## The problem
Output all entries precisely and leave out the pictures.

====================

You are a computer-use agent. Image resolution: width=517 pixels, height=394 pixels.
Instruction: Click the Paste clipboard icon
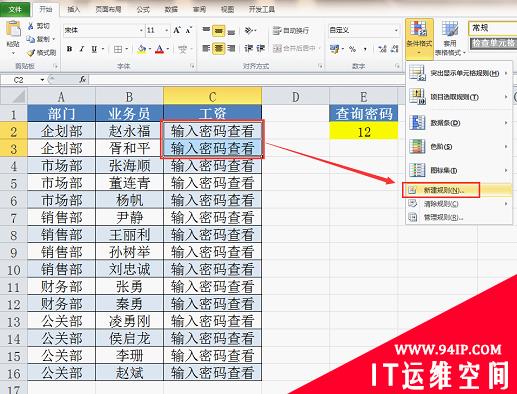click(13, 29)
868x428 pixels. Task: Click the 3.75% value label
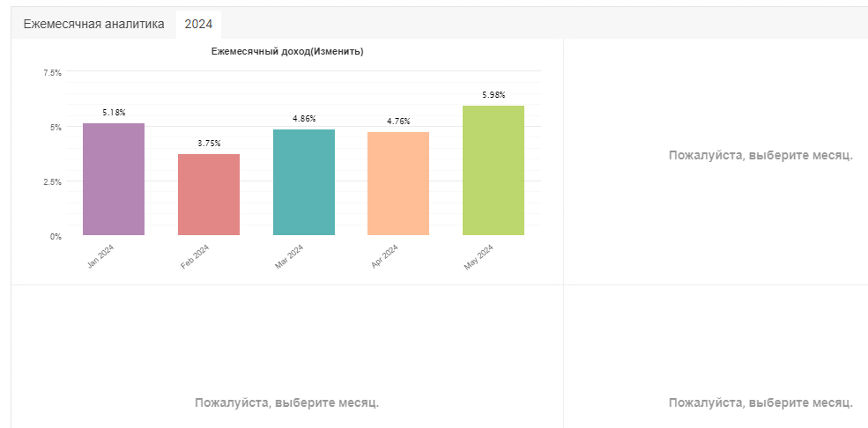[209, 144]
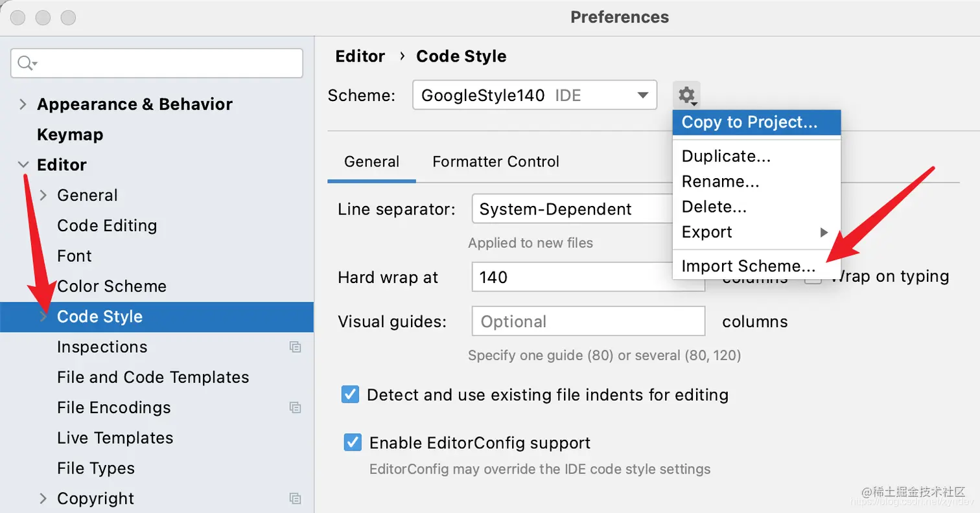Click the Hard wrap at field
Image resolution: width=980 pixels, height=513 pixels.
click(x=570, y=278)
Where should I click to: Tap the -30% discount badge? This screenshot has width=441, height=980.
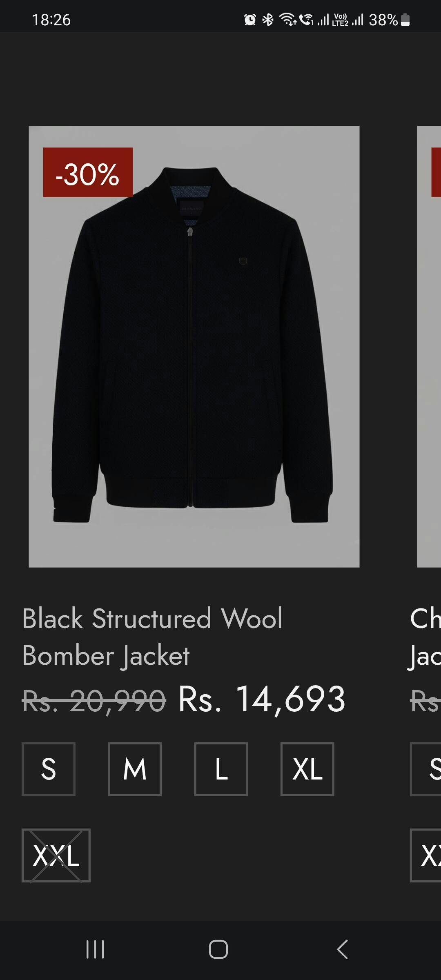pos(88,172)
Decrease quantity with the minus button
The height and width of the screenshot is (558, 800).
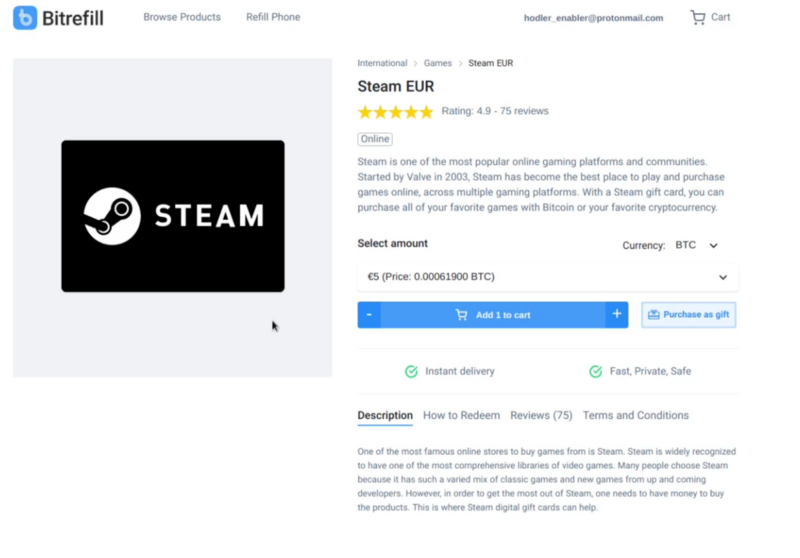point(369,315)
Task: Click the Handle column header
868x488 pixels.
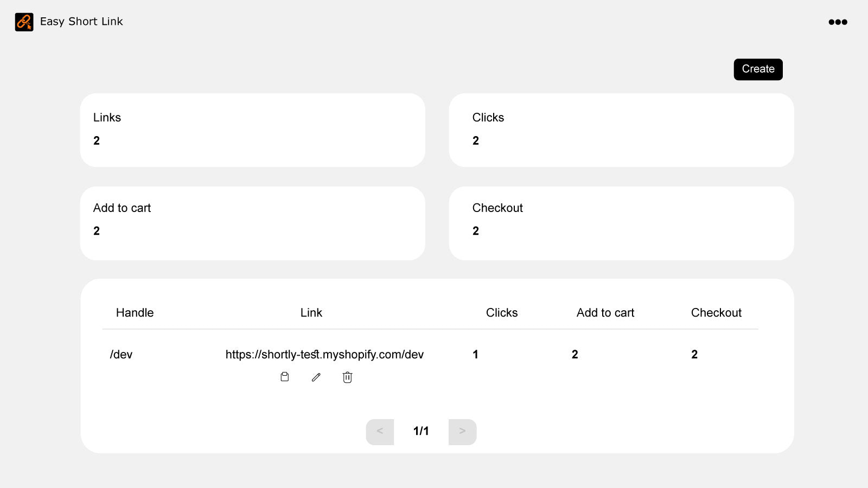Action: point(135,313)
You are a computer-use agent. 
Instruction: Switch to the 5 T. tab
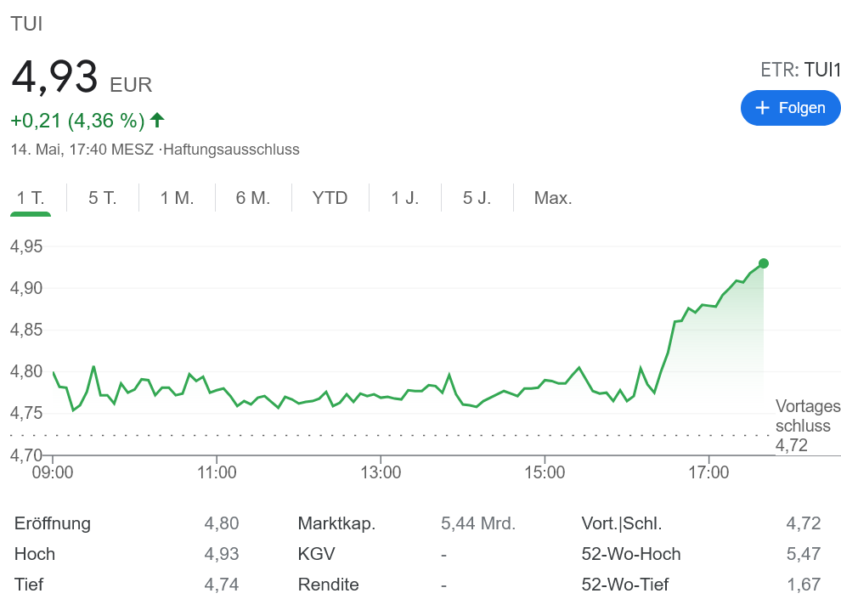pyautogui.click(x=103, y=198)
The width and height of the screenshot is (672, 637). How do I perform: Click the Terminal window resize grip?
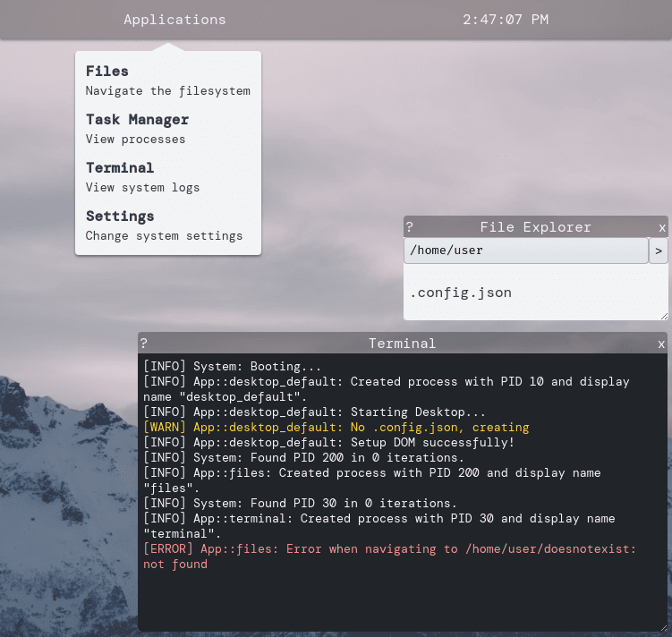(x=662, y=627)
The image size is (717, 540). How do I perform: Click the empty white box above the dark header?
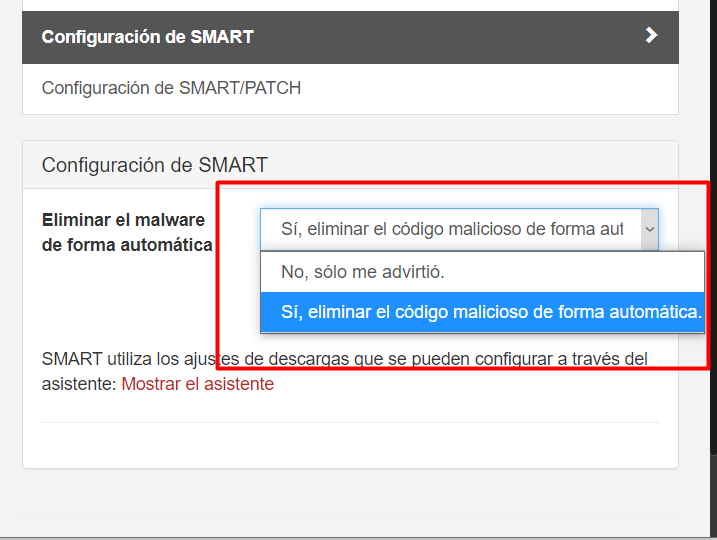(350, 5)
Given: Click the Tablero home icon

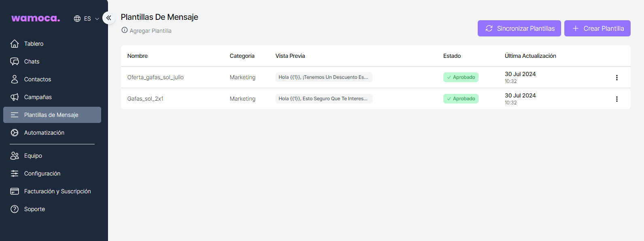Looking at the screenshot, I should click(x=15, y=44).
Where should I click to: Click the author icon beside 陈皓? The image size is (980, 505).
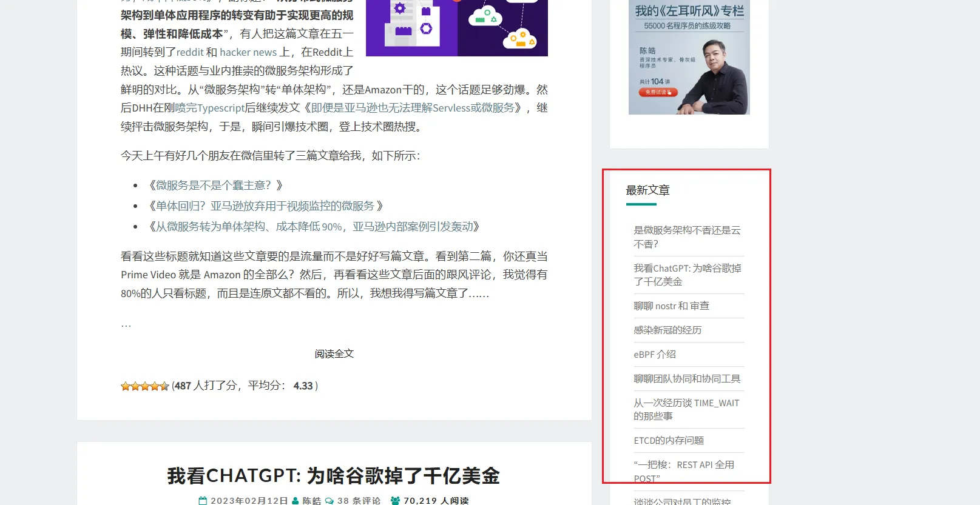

====================

## Completed task
You are a computer-use agent. Image resolution: width=517 pixels, height=394 pixels.
Instruction: Click the Paste clipboard icon
click(13, 29)
868x428 pixels. Task: Click the 3.75% value label
[209, 144]
Click the Hard wrap at field
Image resolution: width=980 pixels, height=513 pixels.
click(x=570, y=278)
Where should I click to: Tap the -30% discount badge? This screenshot has width=441, height=980.
pos(88,172)
Decrease quantity with the minus button
The height and width of the screenshot is (558, 800).
point(369,315)
Task: Click the Handle column header
868x488 pixels.
Action: point(135,313)
You are a computer-use agent. 
Instruction: Switch to the 5 T. tab
pyautogui.click(x=103, y=198)
The width and height of the screenshot is (672, 637). How do I perform: Click the Terminal window resize grip?
(x=662, y=627)
The image size is (717, 540). How do I perform: Click the empty white box above the dark header?
(350, 5)
Given: Click the Tablero home icon

Looking at the screenshot, I should click(x=15, y=44).
Where should I click to: Click the author icon beside 陈皓? The image size is (980, 505).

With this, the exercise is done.